Feb 28, 2021
Conservatives in both political parties want citizens to believe opposition to an increase in the minimum wage is a simple matter of supply and demand economics. If government regulators increase the price of hamburgers, consumers will buy less hamburger. Increase the price (wages) of labor and businesses will hire fewer workers.
They hold that if you want to keep the economy at or near full employment, government should leave the market alone and let it set wage levels for skilled and unskilled workers. There is however, one big problem. Supply and demand don't work in the smooth way the textbooks portray, and no market could endure without plenty of regulation and support.

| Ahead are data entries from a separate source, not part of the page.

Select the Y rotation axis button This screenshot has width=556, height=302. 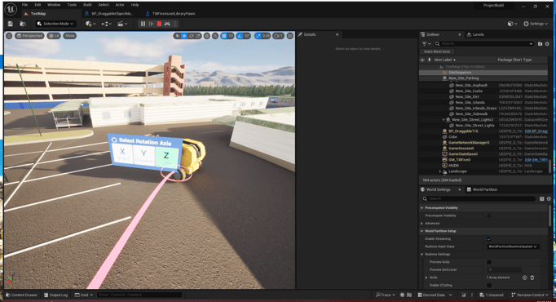[x=143, y=154]
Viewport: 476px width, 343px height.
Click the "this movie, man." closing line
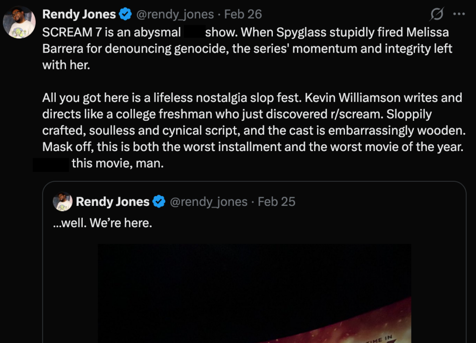tap(118, 164)
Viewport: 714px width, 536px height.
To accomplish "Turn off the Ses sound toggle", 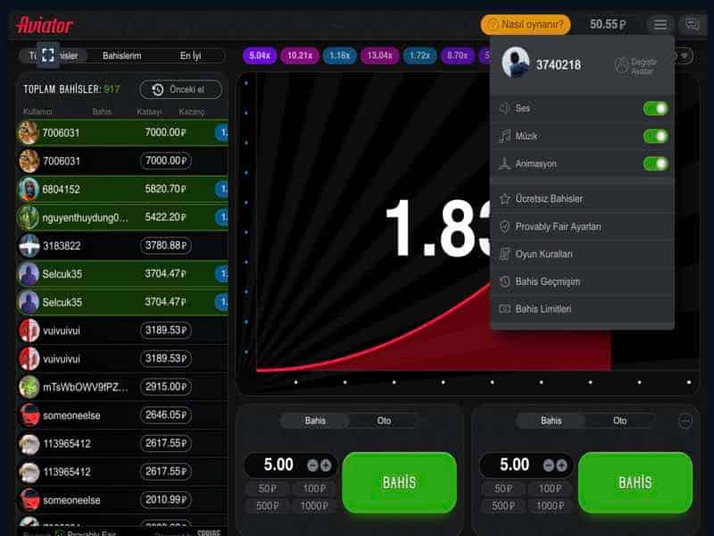I will point(655,108).
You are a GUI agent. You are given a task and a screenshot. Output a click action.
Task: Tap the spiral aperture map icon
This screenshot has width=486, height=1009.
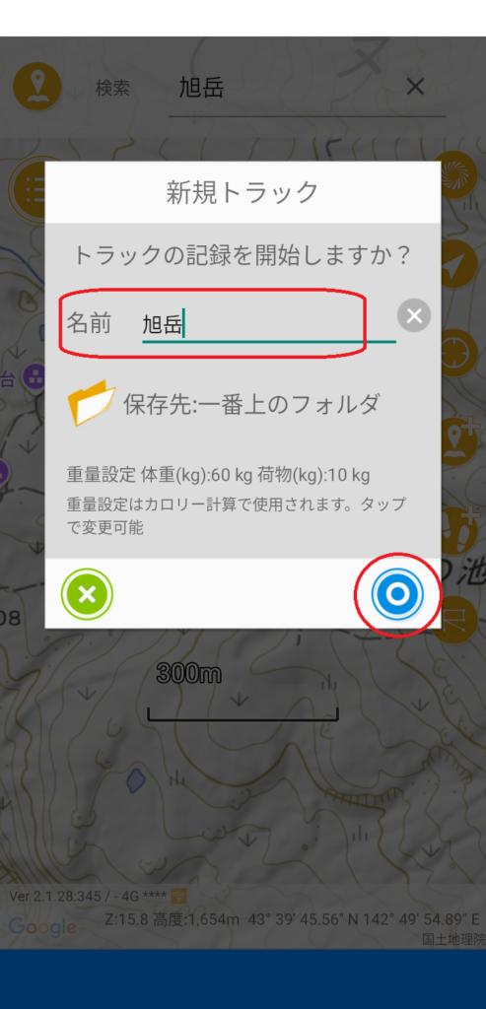[x=455, y=175]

In theory the market price of unskilled labor is a reflection of its productivity. Since wages of unskilled workers in inflation-adjusted terms are less than in the late sixties one would infer the counterfactual conclusion that there has been no increase in labor productivity for more than a generation. This statistic alone should make us suspicious about simplistic market models. James K. Galbraith of the University of Texas challenges these models:
"the proposition that with a higher average wage, fewer people necessarily will be employed. This is a textbook verity, often repeated, and beloved by business lobbies. But it is eminently doubtful in the real world. The real world is shot through with high unemployment in low-wage regions and fuller employment in high-wage regions."
Why this is the case might be more clear if we consider the difference between a market for hamburgers and a market for hamburger flippers. Hamburgers do not alter their aspirations or actions in response to movements in their sale price. An increase in wages is a cost to business owners but also a possible if indeterminate source of future expenditures for their products. In the real world at the same time burger flippers' wages go up, public health groups issue new reports about the health effects of beef, advertisers find new ways to glamorize their product, whole sale beef prices respond to an unexpected reduction in the herd of beef cattle.

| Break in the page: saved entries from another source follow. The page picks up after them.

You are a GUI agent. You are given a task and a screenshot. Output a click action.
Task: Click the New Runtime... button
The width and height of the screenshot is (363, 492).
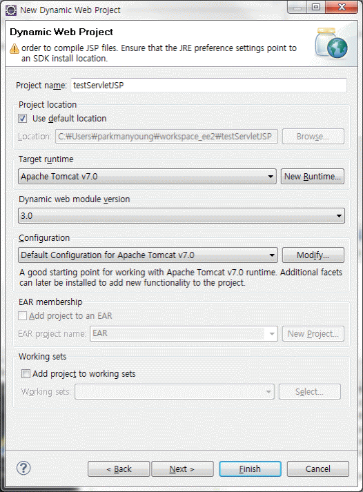[x=313, y=177]
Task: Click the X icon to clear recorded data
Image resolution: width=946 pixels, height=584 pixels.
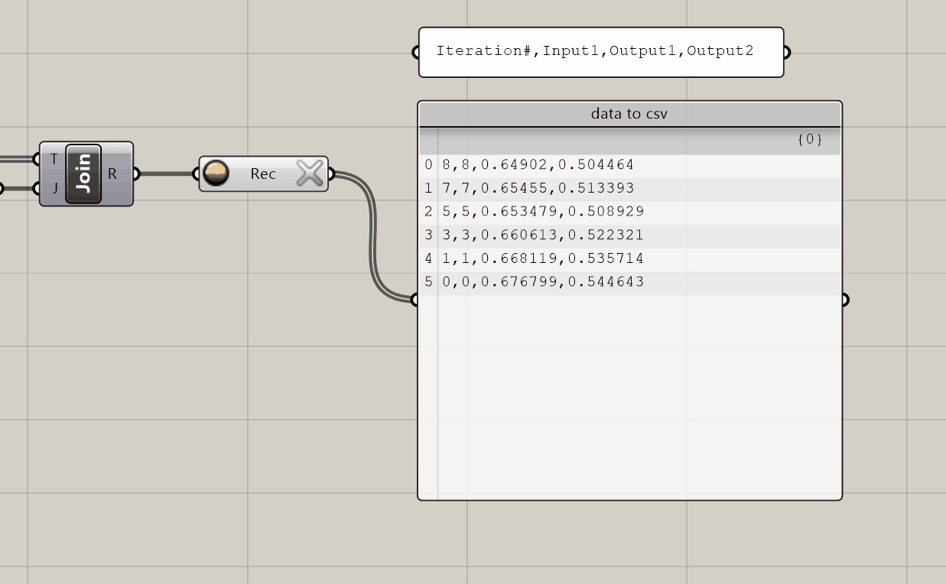Action: [310, 174]
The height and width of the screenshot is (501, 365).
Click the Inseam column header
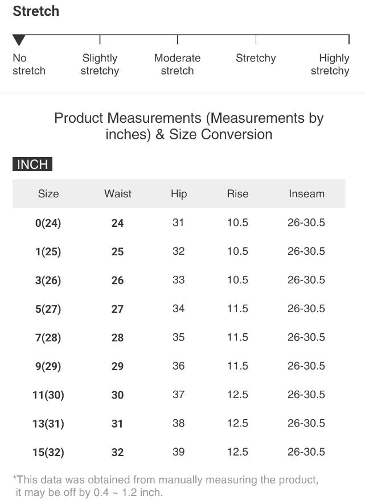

Higher wages also press management to have more regard for the long-term development of their workers, whose own self-esteem is enhanced in the process.
In such a scenario multiple supply and demand factors operate in intersecting markets. Periodic patterns and regularities emerge, but these also are vulnerable to internal tensions and surprises. Long lasting and fully predictable equilibria are a myth. Prices are often imposed via tacit or explicit interaction of collaboration among economic oligarchs, legal requirements, tax policy, price leadership by the big players, and contracts.
In the quarter century following WWII this combination was often challenged and partially checked by another combination, the large industrial unions. John Kenneth Galbraith's countervailing powers helped assure steady increases in wage and benefits equal to gains in worker productivity. Periodically increased and inflation adjusted minimum wage standards were one essential part of the system of countervailing powers.
As it is, the weakening and undermining of unions, tax policy, urban and suburban planning and minimum wage standards no longer adjusted for inflation have left an obscene gap between worker productivity and poor and working class wages and benefits. Julie Hollar, Extra's managing editor, cites Dean Baker's finding that: "if the minimum wage had kept pace with gains in productivity--as it did from 1938 through 1968--it would today not be $15 an hour, but $24." For African Americans the gap is even worse.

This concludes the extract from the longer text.